Alone time for leaders is critical – for thinking, visioning and just breathing. However in our “do something now” world, spending time alone can trigger a number of unproductive narratives that we tell ourselves, like “I’m not being productive by just sitting and thinking,” or “I don’t like the feeling of not doing something, because I’m a do-er,” or even, “When I’m not doing something I feel lonely, and that’s not working for me.”
We are conditioned in our work to want to be doing something, otherwise we aren’t working, right? That’s one of the reasons why our smart phones and email are so seductive. They keep us busy and make us feel connected to something, and the reality is that both of these can be distractions to being in the work that needs our attention and building the real-time relationships that we want.
The simple act of scheduling time to think – and by that I mean actually entering it on your calendar – is critical for a number of reasons:
- Having an appointment on your calendar validates this time as important and meaningful.
- Creating an agenda and regular rhythm of how you will use the time will lend enough structure so you are actually being productive.
- If the stated purpose of the time is to unplug, make that the goal of the time. This reframing of how you begin to language this time will help you believe in its value and honor the commitment that you’ve made to yourself.
- If you are in a stressful situation or have to have a tough conversation with someone, allowing yourself some time to be calm and quiet will help you manage the situation more effectively.

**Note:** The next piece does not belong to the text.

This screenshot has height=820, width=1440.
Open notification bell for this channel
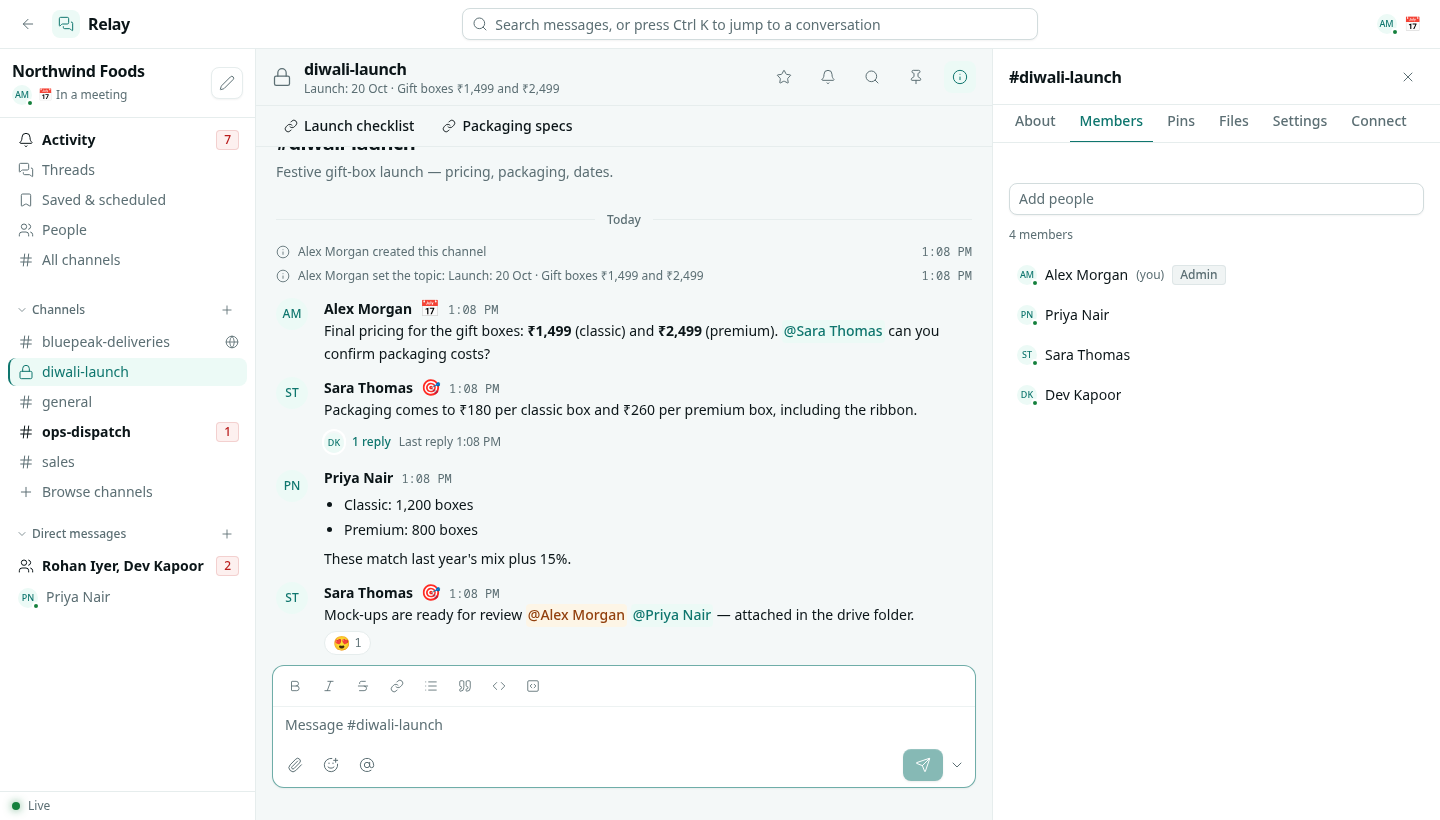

Start small. Simply sit by yourself for five minutes or take a 10-15 minute walk each day as a way to begin the process. For many effective leaders, carving time out during the week for a longer period of time (30 minutes to an hour) to just think about their leadership, their relationships, and their own health and well-being are meaningful and reasonable ways to recharge and generate more energy and focus for all of the doing that is waiting for them.